Petrolio, UP: in Italia consumi energia indietro di 20 anni

“I consumi di energia hanno perso circa il 10% rispetto al 2011 e sono tornati indietro di un ventina d’anni. A pagare il conto più alto è stato il petrolio che dal 2008 a oggi ha lasciato sul terreno poco meno di 17 milioni di tonnellate”. Sono i dati resi noti oggi durante l’assemblea annuale dell’Unione Petrolifera dal Presidente Alessandro Gilotti.

Dal 2009 le aziende attive nel settore petrolifero italiano hanno subito perdite di oltre un miliardo di euro l’anno; nonostante tutto “il petrolio rimane la principale fonte di energia del Paese”, anche se l’incidenza del greggio sul totale della bolletta è passata dal 90% del 1980 al 53% attuale.
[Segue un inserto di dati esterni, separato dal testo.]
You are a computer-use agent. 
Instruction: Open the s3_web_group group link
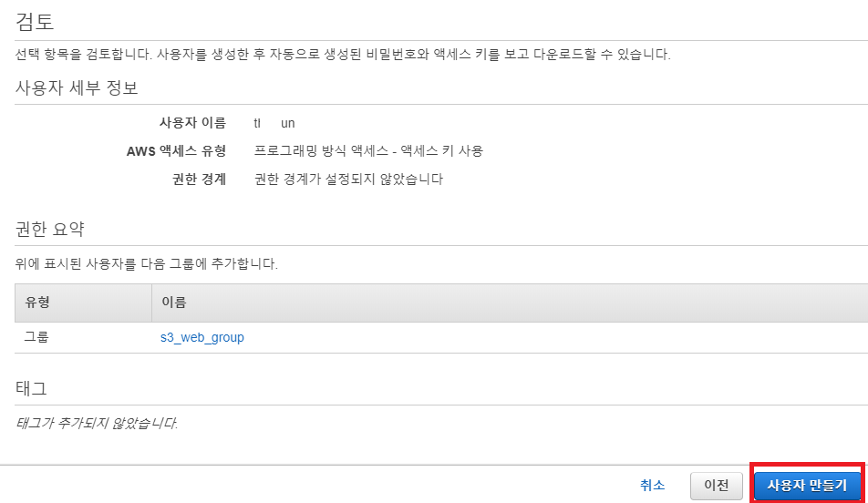tap(202, 337)
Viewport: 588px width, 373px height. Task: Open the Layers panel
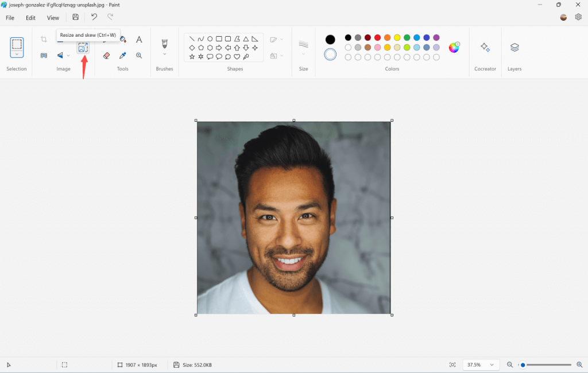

Dal 2008 ad oggi i consumi di prodotti petroliferi hanno registrato una contrazione pari a circa 5,4 miliardi di litri, di cui oltre 3 miliardi nel solo 2012. E in autostrada il calo dei consumi è addirittura a due cifre: -25%.

Gilotti ha spiegato che si è “superata la soglia dell’anelasticità”, cioè “mentre per molti anni si è creduto che la domanda di carburanti fosse indipendente dall’andamento dei prezzi, oggi i fatti dimostrano il contrario”. Insomma, “oltre una certa soglia non si può più andare e il continuo aumento delle tasse (tra accise e Iva) visto nel 2011 e nel 2012 ha depresso irrimediabilmente i consumi”.

Per il Codacons questi dati dimostrano le difficoltà che stanno attraversando le famiglie italiane, ormai bloccate in casa pur di risparmiare sul carburante. Sono finite persino le gite fuori porta del weekend; gli italiani si spostano solo quando è effettivamente necessario. Per l’associazione di consumatori le troppe imposte in un periodo di crisi finiscono per far crollare la domanda dei beni tassati e, inevitabilmente, si traducono in un minor gettito fiscale. E’ quanto successo in particolare sia con l’aumento dell’Iva dal 20 al 21% che con l’incremento delle accise su benzina e gasolio.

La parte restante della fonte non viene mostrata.